Friday, November 4, 2011, 10:20 am, Room 201

Session: Plasma Modeling
Presenter: Sergio Lopez-Lopez, Quantemol - University College London, UK
Authors: S. Lopez-Lopez, Quantemol - University College London, UK
J.J. Munro, Quantemol Ltd., UK
D. Brown, Quantemol Ltd., UK
J. Tennyson, University College London, UK
Correspondent: Click to Email
Electrically driven plasmas containing halogens are very used in different material modification and surface cleaning processes. Sulfur Hexafluoride (SF6) is used industry-wide in a range of processes for the dry etching of silicon or silicon dioxide for microelectronic feature definition, such as the Bosch process. However, the performance and efficiency of different processes and machines can vary widely, and the use of simulations can give us significant insight into the optimization problem and provide a low cost means for further development. That is especially relevant in the case of SF6, given its environmental impact, with a Greenhouse Warming Potential that is 22,000 times that of CO2. It is therefore vital to use SF6 sparingly and efficiently in every process, and simulation can help to find ways of remediating harmful waste gases and optimize the process for typical processing goals (e.g. etch rate, uniformity) as well as improving SF6 consumption efficiency and other environmental measures.

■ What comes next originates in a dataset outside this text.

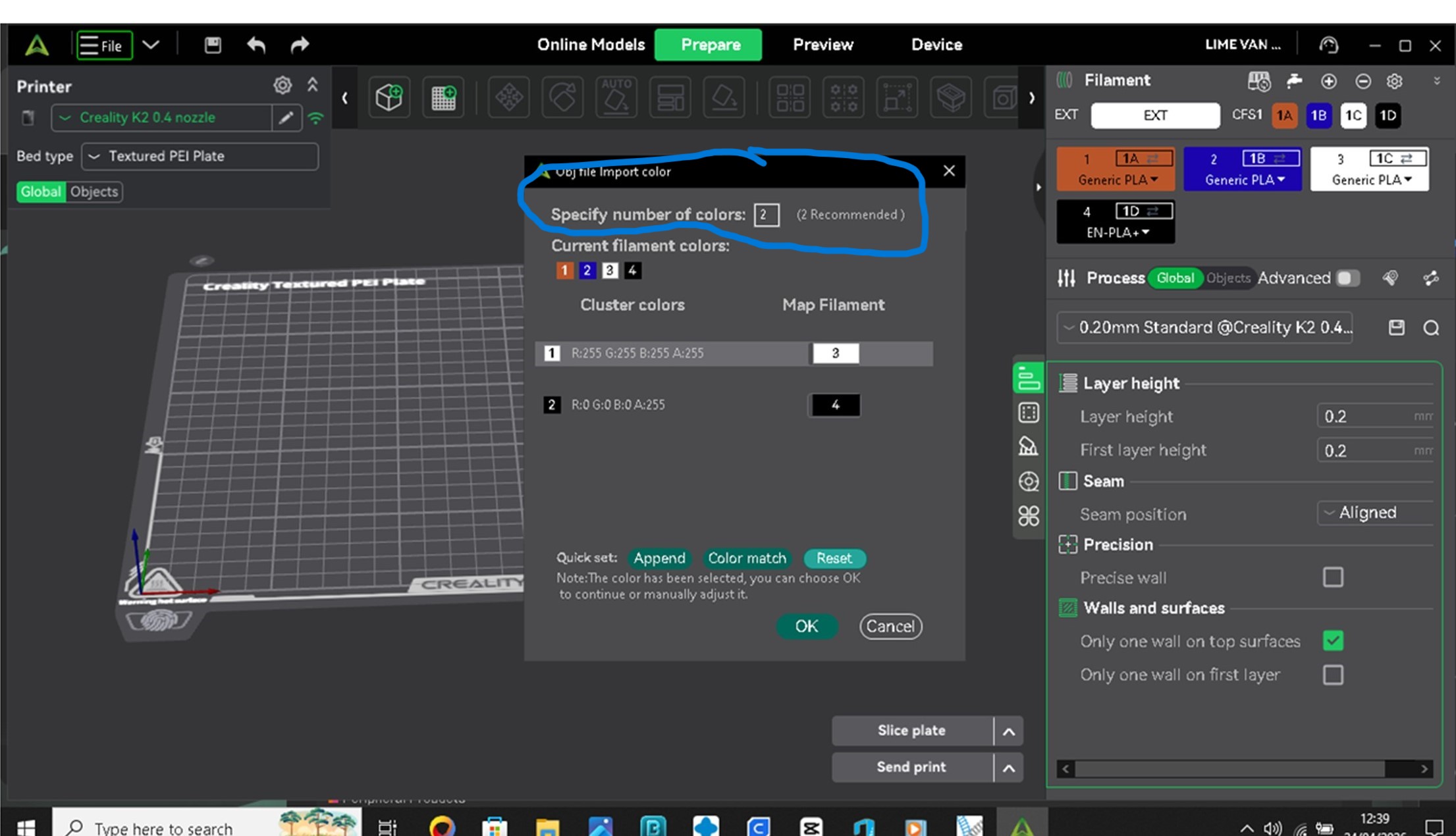
Task: Uncheck Only one wall on top surfaces
Action: click(x=1333, y=640)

A key aspect of the plasma processes here considered is that some type of work is done at the plasma / surface boundary layer, and realistic simulations must therefore incorporate the surface material and the etch product chemistry. This increases drastically the complexity of the problem but is the only way to represent all of the appropriate physics. Radical species from the surface entering the gas phase will take part in the phase and surface reactions that are associated with the parent gas, including negative ion formation and electron dissociation among others.

Here we present 2D simulations of an inductively driven SF6 silicon etch process in the GEC Reference Cell [1], building upon previous calculations of SF6 plasma chemistries using Quantemol-P [2]. Etch rate, pressure and power trends along with chamber wide contour plots of gas-phase species concentrations and fundamental plasma properties are considered. We have found a good agreement with experimental results [3], which validates the underlying model and points to the important role of simulation-assisted plasma process development and optimization.

REFERENCES

[1] P. J. Hargis et al, Rev. Sci. Instrum. 65, 140 (1994).

[2] J. J. Munro and J. Tennyson, J. Vac. Sci. Technol. A 26, 865 (2008).

[3] G. A. Hebner, I. G. Abraham, J. R. Woodworth, “Characterization of SF6/Argon Plasmas for Microelectronics Applications”, Sandia Report, Sand2002-0340 Unlimited Release, March 2002.